→ **Task material**:
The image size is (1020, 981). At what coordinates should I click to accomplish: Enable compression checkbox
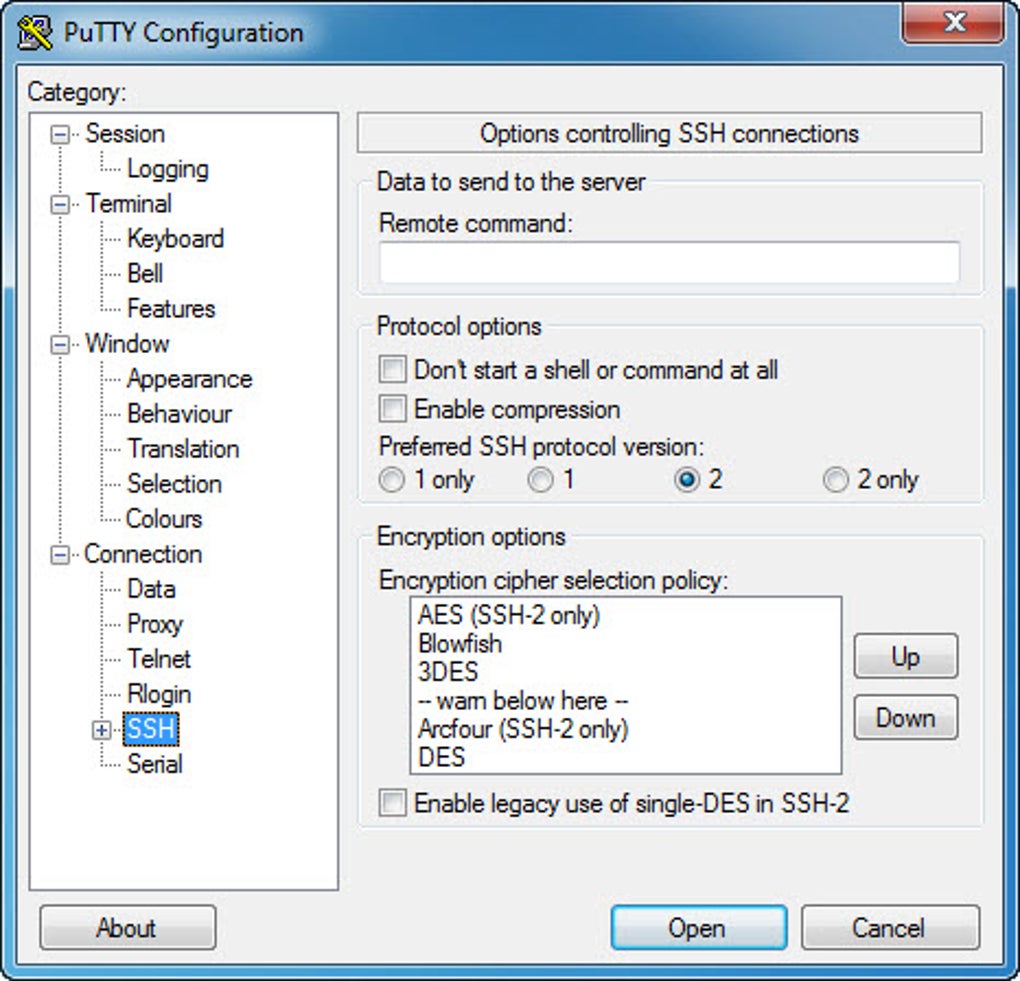tap(393, 409)
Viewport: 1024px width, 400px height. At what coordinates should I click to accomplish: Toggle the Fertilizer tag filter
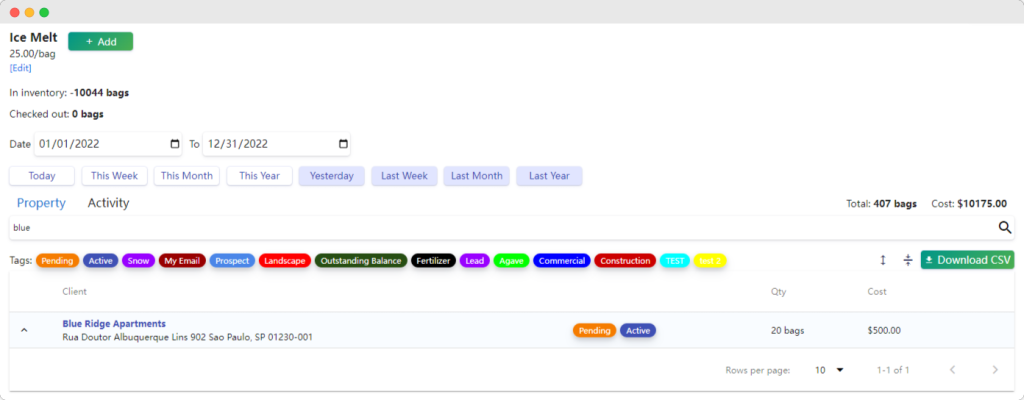click(x=433, y=261)
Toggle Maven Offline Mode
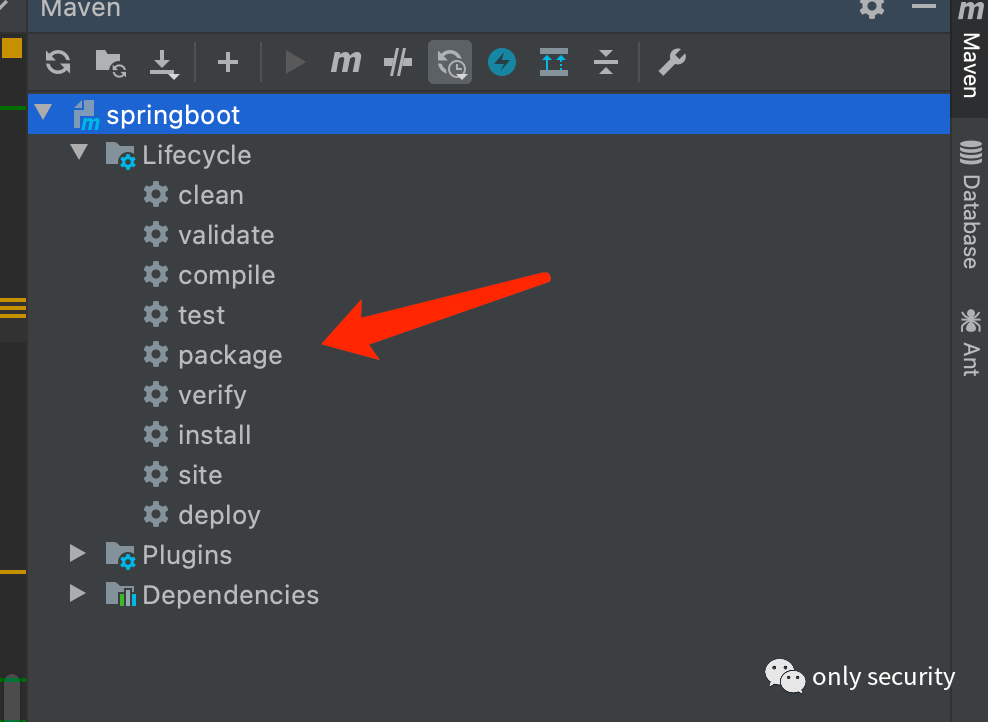This screenshot has width=988, height=722. 398,62
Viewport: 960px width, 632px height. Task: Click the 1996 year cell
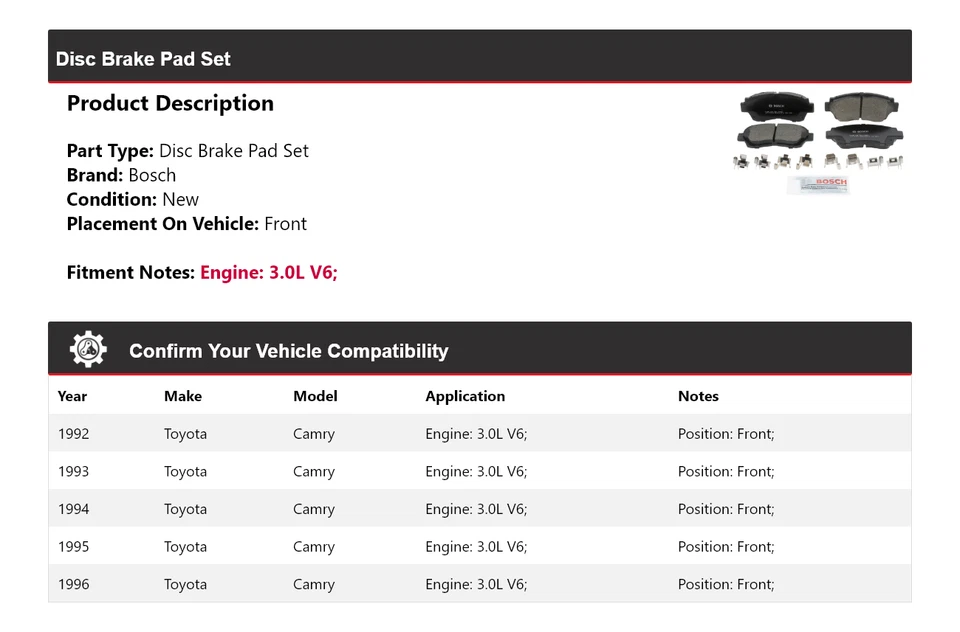(73, 584)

→ **Problem**: Type out the data above once more, exactly, with no images included.

→ **Expected answer**:
The image size is (1020, 981). At what coordinates should I click to accomplish: Enable compression checkbox
tap(393, 409)
Viewport: 1024px width, 400px height. At what coordinates should I click to accomplish: Toggle the Fertilizer tag filter
click(x=433, y=261)
Toggle Maven Offline Mode
This screenshot has width=988, height=722. 398,62
Viewport: 960px width, 632px height. Task: Click the 1996 year cell
(73, 584)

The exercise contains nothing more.